Serling, born 100 years ago this December, served with the 11th Airborne Division in the Philippines and received a Bronze Star for bravery and a Purple Heart for being wounded. He left the war with lasting physical and emotional scars and, like fellow veterans like Joseph Heller and Kurt Vonnegut, with a desire to find words for what had happened. He wrote war-related scripts for “Playhouse 90” and other television drama series and for at least two other “Twilight Zone” stories, including one in which an Army lieutenant can predict who will die next by looking at the faces of your soldiers.

Serling’s “First Squad, First Platoon,” a fictionalized version of the war he worked on and set aside while studying at Antioch College, has been published for the first time. It appears this week in the new issue of The Strand Magazine, which has unearthed articles by Ernest Hemingway, Mark Twain, John Steinbeck and many others. “First Squadron, First Platoon” is divided into five vignettes, each dedicated to a fallen colleague.

“Serling wrote this story in her early twenties, but she carries a maturity beyond her years,” writes Strand editor-in-chief Andrew Gulli. “It is a powerful, raw vision of war in all its brutality – an unforgettable study of ordinary people in an extraordinarily hellish situation.”

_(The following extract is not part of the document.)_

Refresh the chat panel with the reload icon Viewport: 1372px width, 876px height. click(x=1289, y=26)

Nicholas Parisi, author of the 2018 biography “Rod Serling: His Life, Work, and Imagination,” helped edit the story. Daughters Jodi Serling and Anne Serling each contributed brief forewords. Jodi Serling wrote that the war “opened dark horizons of terror” for her father and left him “harrowing memories” that influenced her writing and woke him at night, “sweating and screaming inconsolably.” Anne Serling told the Associated Press that “First Squad, First Platoon” reminded her of her innocence when she enlisted in the army.

“My reaction was particularly hurtful because when I read the story, I was writing a memoir about my father and reading the letters he wrote in boot camp before he was sent to the Pacific,” she said. “He was only 18 when he enlisted and sounded like a kid at summer camp in his letters to his parents. He asked for gum, candy, underwear (because he didn’t like GI). Like all the children we send into the horror of war – he didn’t know what awaited him on the other side.”

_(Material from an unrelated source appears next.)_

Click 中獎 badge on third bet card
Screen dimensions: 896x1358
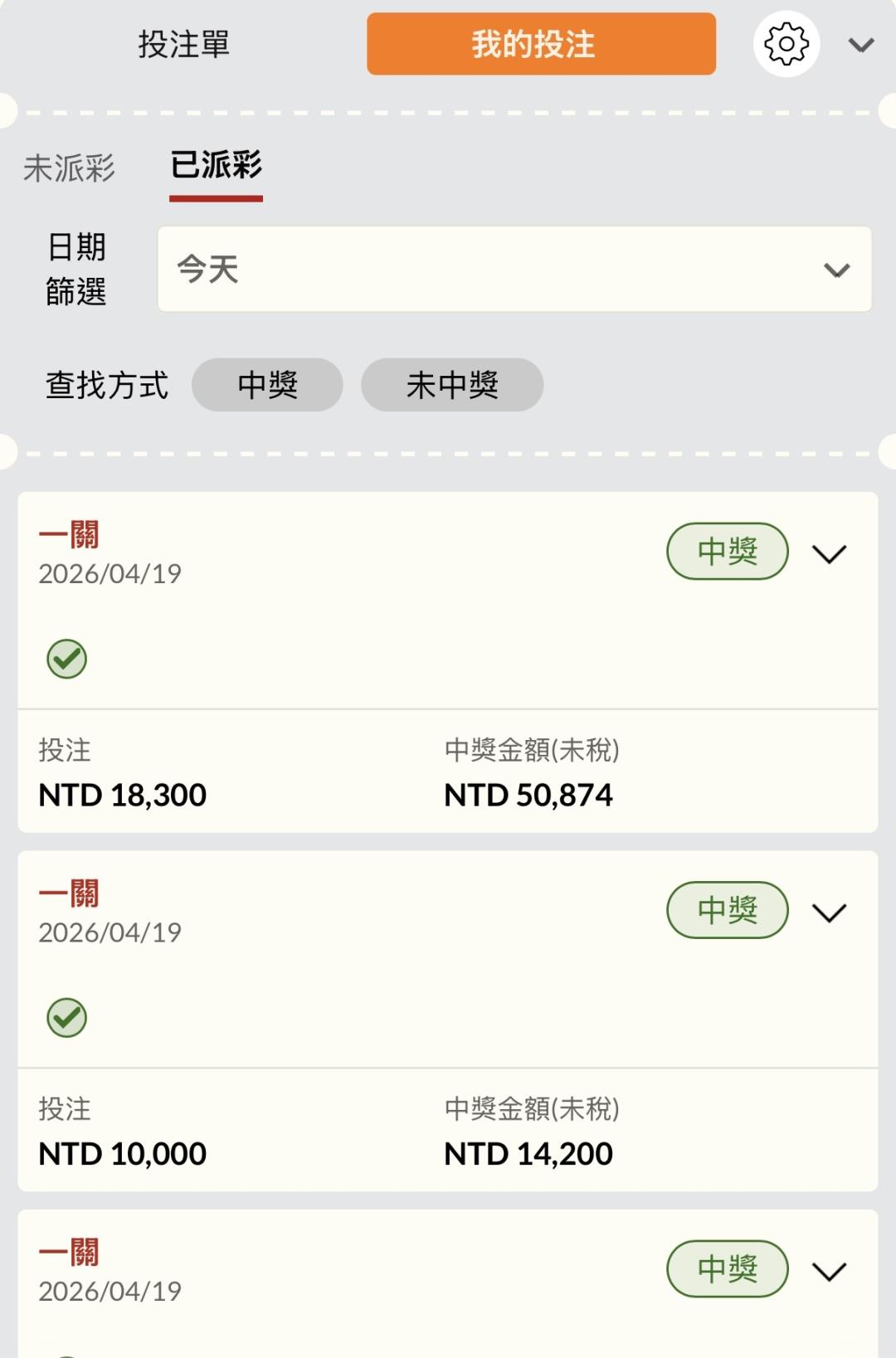(727, 1268)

Amy Boyle Johnston, author of the 2015 book “Unknown Serling,” discovered the story while looking through Serling’s papers at the University of Wisconsin. Serling, who died in 1975, had not yet started a family when he wrote “First Squad, First Platoon.” But he was already thinking about the next generation, including a dedication to his unborn children urging them to remember “a semblance of sensation of a torn limb, a piece of burnt flesh” and “the despairing emptiness of fatigue” were so much of the war as “uniforms and flags, honor and patriotism”.

Parasi says “First Squad, First Platoon” was an early sign of Serling’s ironic touch. One soldier is shot dead while admiring a wooden figurine of Jesus, and another – a true story – is killed over a food aid package.

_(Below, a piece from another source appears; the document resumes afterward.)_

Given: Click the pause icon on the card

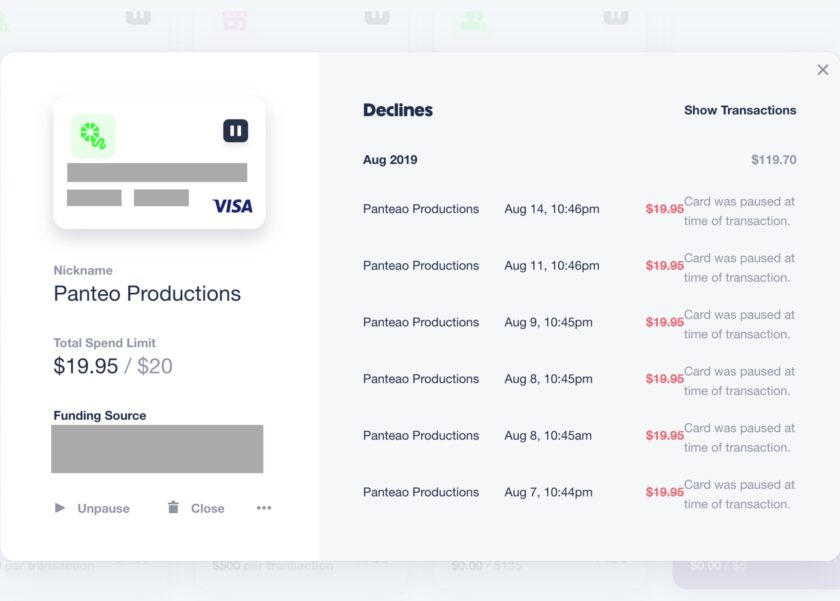Looking at the screenshot, I should tap(235, 131).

In the opening section of “First Squadron,” Cpl. Melvin Levy is introduced as the squad’s resident comedian, whose usual barrage of jokes was muted by the ongoing hunger that threatened to kill them all. But as Levy sleeps weakly in the mud, dreaming of pastrami and other treats at home, he is startled by the sound of engines – planes clearly marked American. Levy screams with joy as over 100 heavy boxes of K-rations fall from above, unaware that one will fall straight on him.

“The heavy boxes were falling to the earth near their holes. The men began to scream in alarm,” writes Serling. “Levy stayed where he was, waving his arms and screaming. Sergeant Etherson pulled him from behind, trying to get him into a hole. But Levy was oblivious to everything around him except the falling food.”

“’It’s raining food, boys. . . it’s raining food,’” his shrill voice pierced the air.